For E911-style emergency routing, the gateway can attach a Presence
Information Data Format — Location Object (RFC 4119, RFC 5491) as a
SIP body part. Configure it on the trunk:

```yaml
# trunk extras (set via AddTrunk extras field or platform config)
geolocation:
  default_civic_address:
    country: US
    region:  CA
    city:    San Francisco
    street:  1 Market Street
    postal:  94105
  geo_priv_routing: emergency
```

The resulting `multipart/mixed` INVITE body:

```
--boundary
Content-Type: application/sdp

v=0
o=… …
s=…
…

--boundary
Content-Type: application/pidf+xml

<?xml version="1.0" encoding="UTF-8"?>
<presence xmlns="urn:ietf:params:xml:ns:pidf"
          xmlns:gp="urn:ietf:params:xml:ns:pidf:geopriv10"
          xmlns:cl="urn:ietf:params:xml:ns:pidf:geopriv10:civicAddr">
  <tuple id="loc">
    <status>
      <gp:geopriv>
        <gp:location-info>
          <cl:civicAddress>
            <cl:country>US</cl:country>
            <cl:A1>CA</cl:A1>
            <cl:A3>San Francisco</cl:A3>
            <cl:A6>Market Street</cl:A6>
            <cl:HNO>1</cl:HNO>
            <cl:PC>94105</cl:PC>
          </cl:civicAddress>
        </gp:location-info>
        <gp:usage-rules>
          <gp:retransmission-allowed>no</gp:retransmission-allowed>
          <gp:retention-expires>2026-04-26T12:00:00Z</gp:retention-expires>
        </gp:usage-rules>
      </gp:geopriv>
    </status>
    <timestamp>2026-04-26T11:00:00Z</timestamp>
  </tuple>
</presence>

--boundary--
```

A SIP `Geolocation` header points at the `cid:` of the PIDF-LO part,
plus `Geolocation-Routing: yes` for emergency-routing carriers.

## Per-call overrides

The standard `OriginateRequest` does not carry any of these fields —
that's deliberate, since regulated metadata shouldn't be set ad-hoc by
SDK callers.

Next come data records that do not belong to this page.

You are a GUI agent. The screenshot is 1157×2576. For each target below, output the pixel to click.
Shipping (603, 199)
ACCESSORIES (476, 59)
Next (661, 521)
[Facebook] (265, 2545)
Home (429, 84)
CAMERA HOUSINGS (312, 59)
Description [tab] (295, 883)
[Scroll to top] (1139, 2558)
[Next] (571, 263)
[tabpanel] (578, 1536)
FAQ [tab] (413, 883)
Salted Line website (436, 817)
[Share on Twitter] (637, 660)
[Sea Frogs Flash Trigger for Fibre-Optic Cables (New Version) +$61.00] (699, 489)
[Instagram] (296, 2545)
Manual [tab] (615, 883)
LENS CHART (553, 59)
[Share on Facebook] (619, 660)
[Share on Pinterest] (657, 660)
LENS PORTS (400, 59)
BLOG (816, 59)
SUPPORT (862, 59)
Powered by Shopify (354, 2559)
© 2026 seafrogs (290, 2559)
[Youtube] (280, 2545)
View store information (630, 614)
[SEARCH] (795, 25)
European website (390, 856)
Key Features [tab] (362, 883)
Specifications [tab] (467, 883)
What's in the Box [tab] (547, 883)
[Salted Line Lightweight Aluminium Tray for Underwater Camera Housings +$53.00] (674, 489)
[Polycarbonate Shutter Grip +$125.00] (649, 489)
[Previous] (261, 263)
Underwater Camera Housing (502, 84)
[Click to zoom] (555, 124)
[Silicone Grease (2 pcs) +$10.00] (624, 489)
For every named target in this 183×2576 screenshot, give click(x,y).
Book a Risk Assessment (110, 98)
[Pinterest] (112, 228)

If you need to override the trunk default for a single
call (e.g. a softphone roaming to a different civic address), use
`ExecuteDialplan` with action `ANSWER` and supply the override via
`app_args` as a JSON blob:

```json
{
  "geolocation": {
    "civic_address": {
      "country": "US",
      "region":  "NY",
      "city":    "New York",
      "street":  "350 Fifth Avenue",
      "postal":  "10118"
    }
  }
}
```

The gateway picks this up before the INVITE leaves the wire.

## Disabling

For lab / development environments where regulatory headers cause noise
in test SBCs, set `regulatory.enabled: false` in the gateway config.
**Do not disable in production** — most carriers will silently degrade
calls without a valid `Identity` header (lower attestation, displayed
as "Spam Likely" on receiving handsets).